Veneers and Laminations (India) Ltd., ,CIT v. Popular Automobiles Ltd. (1995) 212 ITR 611 , Commissioner of Income Tax Vs. Bata India
Ltd., , Commissioner of Income Tax Vs. The Statesman Ltd., , Commissioner of Income Tax Vs. Sutlej Cotton Mills Ltd., , Commissioner of
Income Tax Vs. Hindusthan Motors Ltd., and Commissioner of Income Tax Vs. Santosh Agencies, . However, it does not appear to be
necessary to examine these cases in detail in view of the factual position as noticed above.

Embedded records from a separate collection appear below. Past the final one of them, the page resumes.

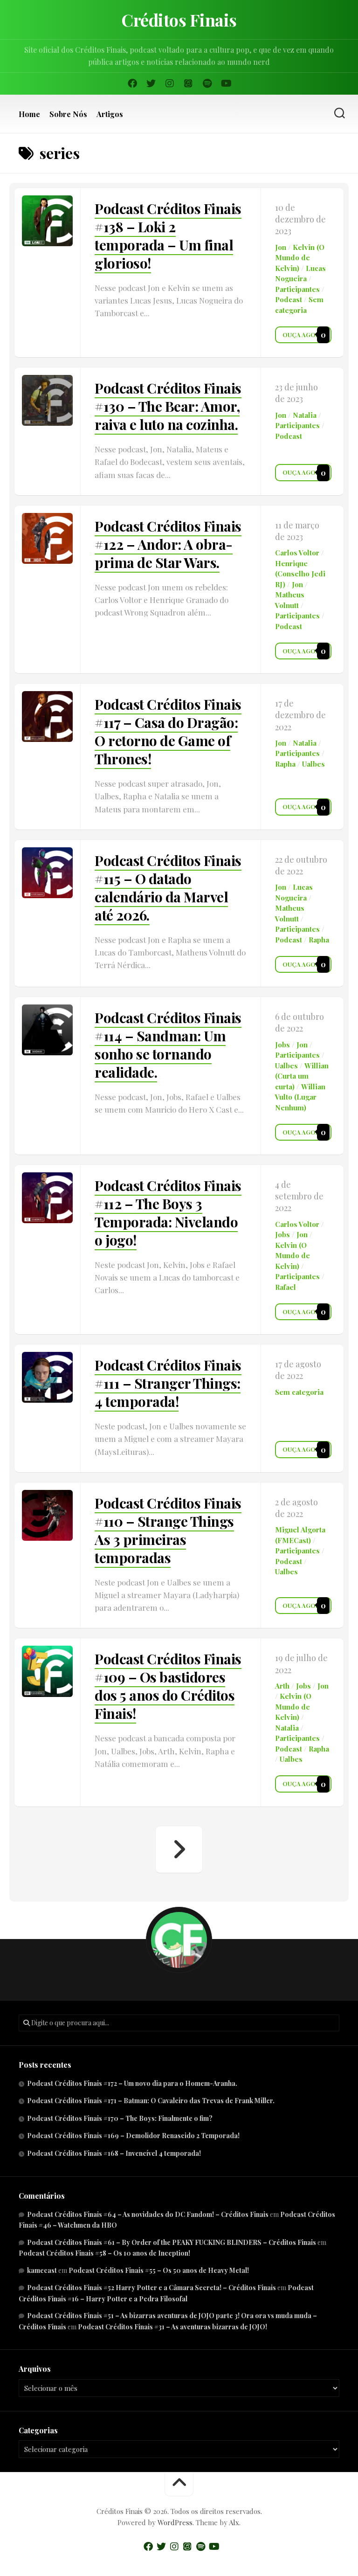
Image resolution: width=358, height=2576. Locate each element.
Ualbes (313, 764)
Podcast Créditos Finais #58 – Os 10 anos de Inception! (104, 2253)
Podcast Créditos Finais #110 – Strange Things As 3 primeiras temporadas (168, 1530)
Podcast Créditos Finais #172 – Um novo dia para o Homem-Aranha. (132, 2083)
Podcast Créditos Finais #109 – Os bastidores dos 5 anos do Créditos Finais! (168, 1686)
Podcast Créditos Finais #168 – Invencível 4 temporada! (114, 2153)
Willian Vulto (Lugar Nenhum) (300, 1097)
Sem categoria (299, 1392)
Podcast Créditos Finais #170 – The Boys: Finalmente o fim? (120, 2118)
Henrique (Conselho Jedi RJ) (300, 574)
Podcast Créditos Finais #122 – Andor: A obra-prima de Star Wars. (168, 544)
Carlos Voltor (297, 552)
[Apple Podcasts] (188, 83)
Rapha (285, 764)
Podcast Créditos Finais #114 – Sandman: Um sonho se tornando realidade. (168, 1044)
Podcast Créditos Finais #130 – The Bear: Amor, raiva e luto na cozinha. (168, 406)
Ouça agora (303, 335)
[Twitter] (151, 83)
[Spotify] (207, 83)
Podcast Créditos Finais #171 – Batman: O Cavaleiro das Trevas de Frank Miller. (151, 2100)
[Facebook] (132, 83)
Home (29, 114)
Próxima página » (179, 1849)
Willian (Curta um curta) (302, 1076)
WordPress (175, 2522)
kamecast (42, 2270)
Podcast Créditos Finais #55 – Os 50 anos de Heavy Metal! (159, 2270)
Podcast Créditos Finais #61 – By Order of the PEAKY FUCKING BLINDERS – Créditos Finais (171, 2242)
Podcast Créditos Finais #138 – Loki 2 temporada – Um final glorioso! (168, 235)
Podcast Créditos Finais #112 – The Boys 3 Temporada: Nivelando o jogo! (168, 1212)
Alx (234, 2522)
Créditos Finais (179, 19)
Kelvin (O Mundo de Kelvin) (299, 257)
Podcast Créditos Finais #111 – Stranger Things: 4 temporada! (168, 1383)
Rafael (285, 1287)
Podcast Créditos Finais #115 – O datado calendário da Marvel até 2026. (168, 887)
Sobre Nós (68, 114)
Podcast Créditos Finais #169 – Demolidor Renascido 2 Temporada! (133, 2135)
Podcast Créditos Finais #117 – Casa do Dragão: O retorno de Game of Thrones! (168, 731)
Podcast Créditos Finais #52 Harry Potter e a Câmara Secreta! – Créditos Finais (151, 2287)
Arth (282, 1685)
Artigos (109, 114)
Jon (280, 247)
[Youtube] (225, 83)
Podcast (288, 299)
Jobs (282, 1044)
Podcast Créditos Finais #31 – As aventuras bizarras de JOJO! (172, 2326)
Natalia (305, 415)
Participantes (297, 289)
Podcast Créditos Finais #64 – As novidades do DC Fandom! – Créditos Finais (147, 2214)
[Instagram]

Thus, we hold that the claim made by the revenue cannot be sustained. The second question is accordingly answered against the revenue and in
favour of the assessee.
In view of the above, so far as question No. 1 in I.T. Ref. No. 48 of 1986 is concerned, we hold that the order of the Tribunal, insofar as
deductions u/s 35B of the Act are concerned, cannot be sustained. It is set aside. The case is remanded for fresh decision after affording the
assessee an opportunity to established its claim. Similarly, so far as question No. 1 as raised by the assessee in I.T. Ref. No. 48A of 1986 is
concerned, the order of the Tribunal is set aside. The matter is remanded in the above terms.
So far as question No. 2 as raised by the department is concerned, it is answered against the revenue and in favour of the assessee. Question Nos.
2 and 3 as raised by the assessee have not been pressed. The order of the Tribunal in this behalf is affirmed. The case is now remanded to the
Tribunal. There will be no order as to costs.